The first official business in the Columbia County school system's new main office on Hereford Farm Road took place Tuesday in a special budget study session.
"We kind of have mixed feelings about our first meeting being a special-called meeting, but we'll take it," joked board Chairman Wayne Bridges.
The first official action of the board in the new building was hiring Tommie Riddick as the new assistant principal of Lakeside High School.
"I've been told that this (Evans) is the 32nd best place to live in the country ... and part of that is because of the school system," Riddick said.
He previously served as an assistant principal at Lakeside Middle School.
In other business, school officials examined a proposed $150 million budget for the 2006-07 school year one last time before taking official action. They will likely approve the budget at their next board meeting June 12.
The budget is about $2.1 million more than officials tentatively project the system will earn.
But the deficit likely won't be as dire as it initially seems, Columbia County School Superintendent Tommy Price told the board.
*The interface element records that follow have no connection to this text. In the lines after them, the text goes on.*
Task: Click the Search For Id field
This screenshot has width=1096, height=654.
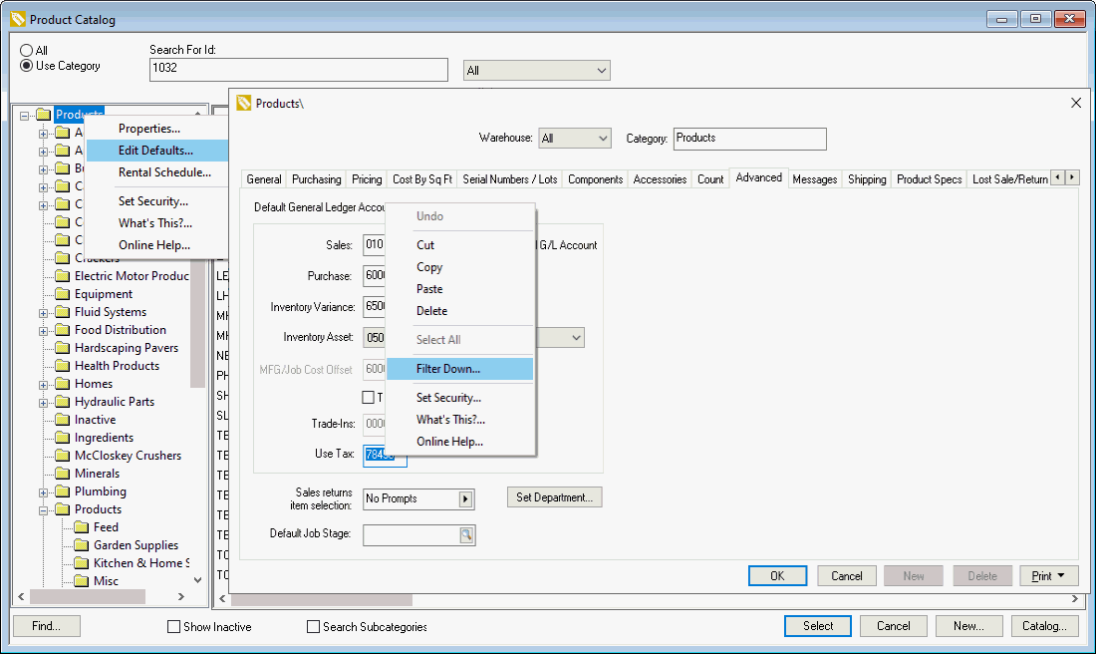Action: [298, 70]
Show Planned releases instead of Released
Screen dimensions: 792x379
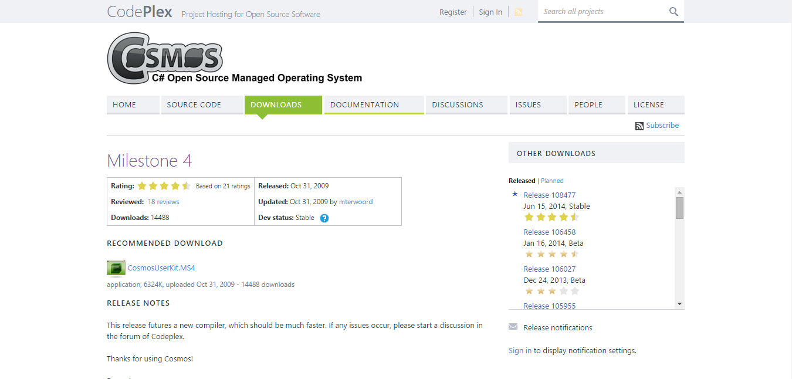(x=552, y=180)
Price expects a larger mid-term adjustment, when more state money is granted to school systems based on their first semester growth, than predicted and that some items, such as hiring graduation specialists, won't cost as much as predicted.
Price said the budget figures proposed were based on worst-case scenarios.
"We've been very conservative," he said. "I wish it was totally balanced, but I feel very comfortable bringing this budget to you."
School officials only budgeted $1 million in revenue for the mid-term adjustment. Last year, the system received $2.4 million, Price said.
At $15 million more than the previous year, Price recently called the $150 million budget one of the largest increases in recent memory. However, he said the increase was necessary to keep up with state mandates.
New expenditures generated by mandates from state officials for the upcoming school year include 62 new teaching positions and 28 new paraprofessionals, most because of class-size reductions; a 4 percent pay raise for education employees; and a 2.51 percent increase in health insurance costs.
Most of the mandates will be funded with state dollars, but the system is losing about $2.4 million in austerity reductions, money school systems earn based on the state's funding formula but have been withheld by state officials because of a budget shortfall.
During the past few years, Columbia County has lost about $13.5 million because of austerity reductions.
"If we had these austerity reductions back in this, we'd be right on the money," Bridges said.